● **SUPPLIED PASSAGE**
------------------------------------

A gyroscope flywheel of radius 3.13 cm is accelerated from rest at 15.0 rad/s2 until its angular speed is 2760 rev/min.

(a) What is the tangential acceleration of a point on the rim of the flywheel during this spin-up process?
m/s2

(b) What is the radial acceleration of this point when the flywheel is spinning at full speed?
m/s2

(c) Through what distance does a point on the rim move during the spin-up?
m


Homework Equations


X=Xo + Vot +1/2(a)t(squared)
V= Vo +at
V(squared) + Vo (squared)= 2a(x)
Replace x with radians, V with angular velocity (W), and a with angular accelation



The Attempt at a Solution


Working out a and b wasn't difficult, but finding c proved difficult. I first converted the radius to meters. I calculated both parts a and b. In part a I converted 2760rev/min to 289.03rad/s and converted the radius given in cm to m. Then I multiplied both and got a small tangential acceleration of .4695. Next for part b I calculated the radial acceleration by using the 289.03rad/s(squared) and multiplying it by the radius. For part c I found the hypotenuse acceleration of both of these by pythagorean's theorem and then I tried to use the basic kinematics equations converted to angular values for my answer and ended up getting 2784.54 radians. So after that I tried to divide it by 2times pie to convert it over to meters getting 443.17meters, but for some reason I still got it wrong. Did I convert it wrong?

------------------------------------

● **SUPPLIED DATA**
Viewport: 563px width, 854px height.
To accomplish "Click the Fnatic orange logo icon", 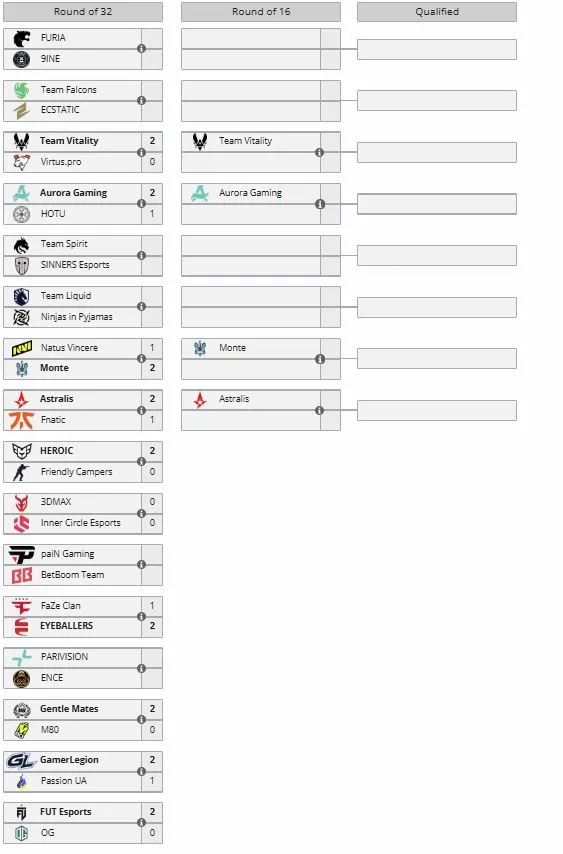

------------------------------------

● **STATED TASK 1**
Copy word for word the part of the flywheel post that opens with the words containing "The Attempt at" and closes with "convert it wrong?".
● **STATED TASK 2**
In the flywheel post, what final angular speed does the flywheel reach, and what angular acceleration brings it there from rest?

● **WORKED SOLUTION 1**
The Attempt at a Solution


Working out a and b wasn't difficult, but finding c proved difficult. I first converted the radius to meters. I calculated both parts a and b. In part a I converted 2760rev/min to 289.03rad/s and converted the radius given in cm to m. Then I multiplied both and got a small tangential acceleration of .4695. Next for part b I calculated the radial acceleration by using the 289.03rad/s(squared) and multiplying it by the radius. For part c I found the hypotenuse acceleration of both of these by pythagorean's theorem and then I tried to use the basic kinematics equations converted to angular values for my answer and ended up getting 2784.54 radians. So after that I tried to divide it by 2times pie to convert it over to meters getting 443.17meters, but for some reason I still got it wrong. Did I convert it wrong?

● **WORKED SOLUTION 2**
It reaches 2760 rev/min, accelerated from rest at 15.0 rad/s2.